In essence, the findings of this comprehensive investigation provide a remarkable contribution to the understanding of HSV genetic variation linked to antiviral resistance-related mutations. This study provides valuable information for further research in this area.
I highly recommend this manuscript for publication due to its significant findings, rigorous methodology, and contribution to the field.
To enhance the impact of their findings, I suggest that the authors refine their writing style to more effectively convey the significance of their research.
Author Response
Response to Reviewer 3 Comments
In this study, Hyun et al. applied the state-of-art next-generation sequencing to comprehensively investigate the genetic polymorphisms and their frequencies of the HSV thymidine kinase (TK) and HSV DNA polymerase (pol) genes. The meticulous analysis was conducted on a total of 81 HSV-1 and 47 HSV-2 clinical isolates from Korean HSV-infected patients. The study successfully unveiled both previously known and novel polymorphisms in TK and pol genes. The E257K amino acid substitution in TK conferring Acyclovir (ACV)-resistant was detected in 2.5% of HSV-1 isolates. Conversely, no mutation related to ACV-resistance were detected among HSV-2 clinical isolates. The frequencies of certain known polymorphisms exhibited significant variation from those previously reported in other countries. Such disparities emphasize the importance of considering regional genetic diversity and epidemiological factors when scrutinizing antiviral resistance.

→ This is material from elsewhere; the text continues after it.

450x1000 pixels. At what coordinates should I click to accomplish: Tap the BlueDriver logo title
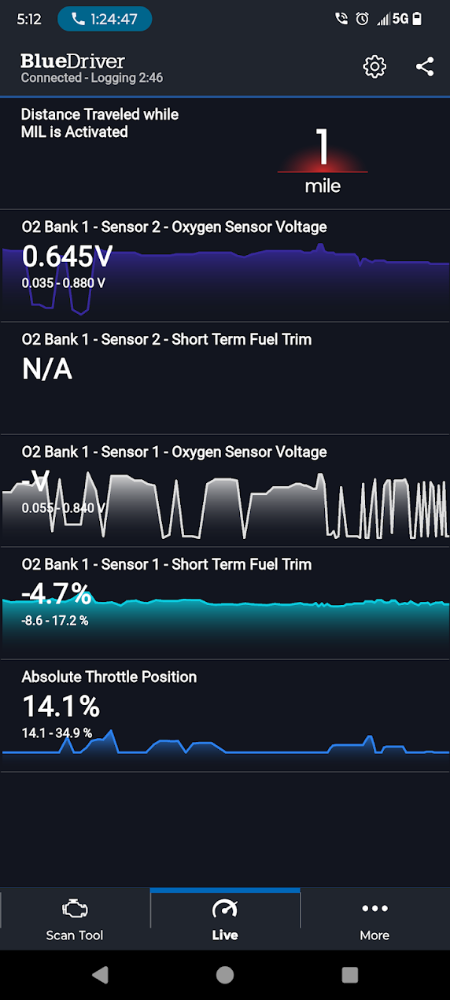73,61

An important limitation of this study, as acknowledged by the authors in the Discussion section, pertains to the absence of phenotypic test to investigate whether some of the novel polymorphisms identified herein are indeed associated with antiviral resistance. While I firmly believe in the potential significance of establishing such associations, it is essential to note that the lack of this specific information does not in any way diminish the overall importance of this study and its substantial contributions to the field of antiviral research.
In essence, the findings of this comprehensive investigation provide a remarkable contribution to the understanding of HSV genetic variation linked to antiviral resistance-related mutations. This study provides valuable information for further research in this area.

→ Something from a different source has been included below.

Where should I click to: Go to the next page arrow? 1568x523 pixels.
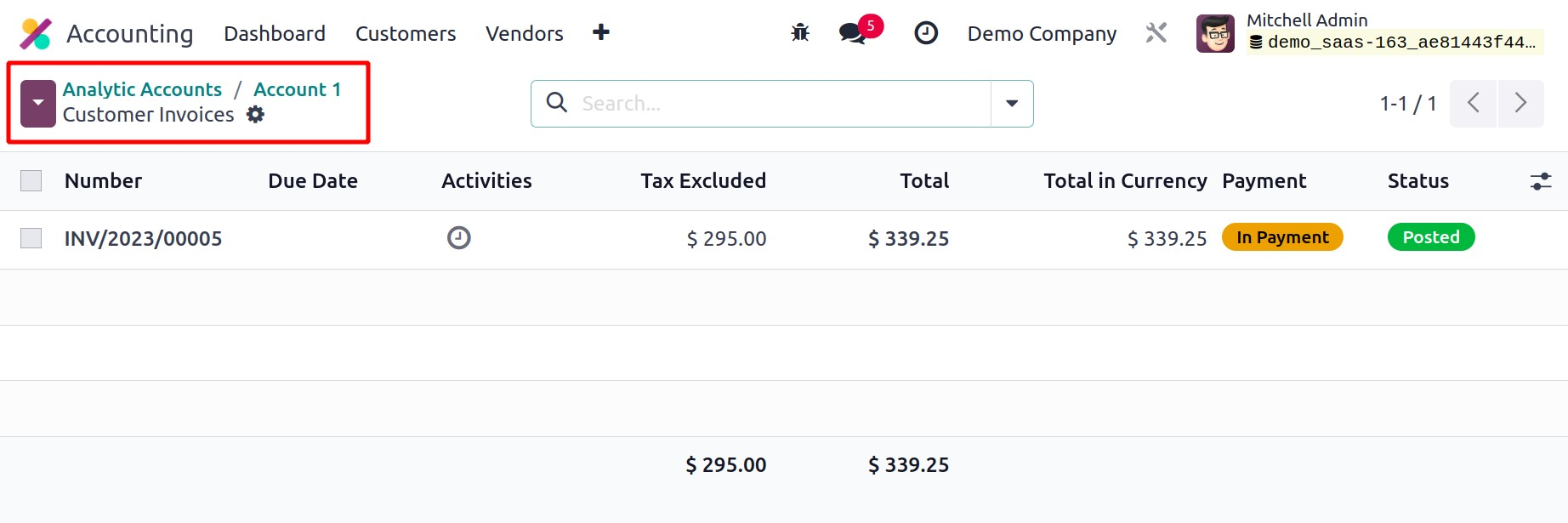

I highly recommend this manuscript for publication due to its significant findings, rigorous methodology, and contribution to the field.
To enhance the impact of their findings, I suggest that the authors refine their writing style to more effectively convey the significance of their research.
Response: We would like to thank Reviewer 3 for their time and effort in reviewing our manuscript and for providing comments. We received an English proofreading service from "Editage".
We are grateful for your positive feedback.